In the event of budget overspend, they have the power to impose automatic, horizontal cuts. The national statistics institute is also under the institutions’ control. The general secretariat of tax receipts is to become a completely independent authority, though in reality it is obviously under the heel of the institutions, and it can make decisions with the status of ministerial degrees.
Whatever the composition of the government, today it no longer has any levers under its control. Which means that this third memorandum takes us an awful lot further than what went before.
How would you explain this dogged hostility to the first radical left government in Europe?
There was a very clear punitive dimension to all this. In breaking Syriza, they wanted to kill off any attempt at a break with austerity.
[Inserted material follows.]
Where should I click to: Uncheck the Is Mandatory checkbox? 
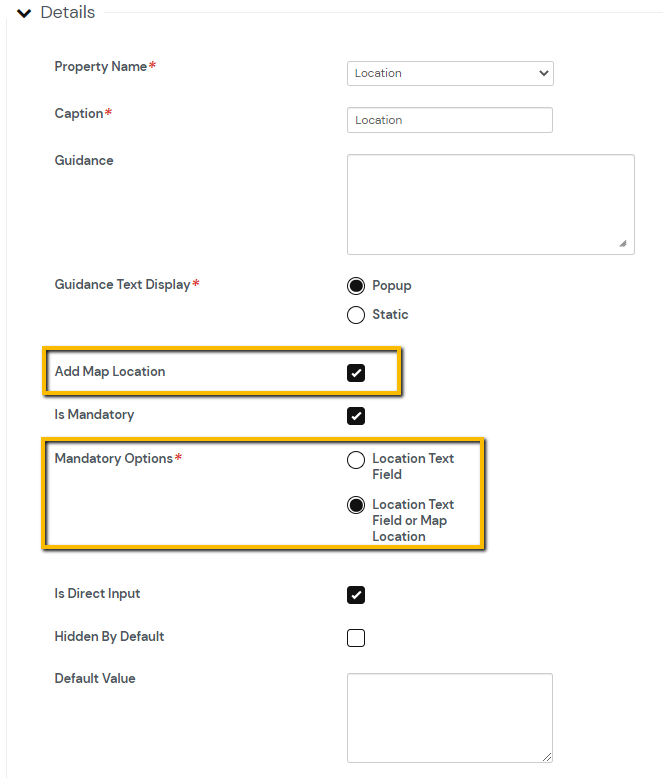tap(356, 416)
At the same time, we ought to be clear that the current capitalist crisis is far from over, and that the ruling classes seem prepared to do everything necessary to deepen austerity policies.
Once again, Greece is serving as a laboratory: it was the guinea pig for the first stage of austerity, but now it is being forced to serve as the guinea pig for the second stage, the even more violent onslaught of austerity policies.
Syriza was the counter-attack against phase one of the austerity experiment, and Popular Unity is the political response to phase two.
You are now breaking into the Greek political landscape, but where would you set your ambitions for the coming elections?
If there is one aspect of Syriza that we are intent on preserving, it is that of speaking in a language that the population can understand; of aiming to build a majority around a simple but radical program that truly responds to the people’s needs and urgent problems, and of being able to offer an applicable alternative.
That was a fundamental point of Syriza’s — to do mass politics, not the politics of little groups, not sectarian politics or politics limited to protest.
It is very much possible that Alexis Tsipras and Syriza will win the current elections. But without going into alternative histories, we can say that it is possible that they won’t get an absolute majority. If Popular Unity does succeed in making an electoral breakthrough, would you be able to govern together with Syriza?
The memorandums are like the god Moloch, they demand ever greater sacrifices. They already destroyed two governments, even before Syriza. They annihilated Pasok — a party much more solid and better implanted in Greek society than Syriza, transforming it into a groupuscule. They also destroyed New Democracy, in good measure.
The third memorandum will destroy Syriza, and indeed that is very much already underway: in any case, the resignation of its general secretary in recent days was a striking symptom.
So anyone would be very much mistaken to think that the political instability in Greece is over. A new cycle is opening up with Popular Unity, allowing popular layers and social movements hostile to the memorandums to find political expression. From that point of view, our strategy is not all so different from Podemos’s.
We want to make a breakthrough, overturn the political landscape, and do fundamentally what Syriza had done between 2012 and 2015. I don’t see why we will be any worse placed to do so than they were — we were also part of that “they,” after all!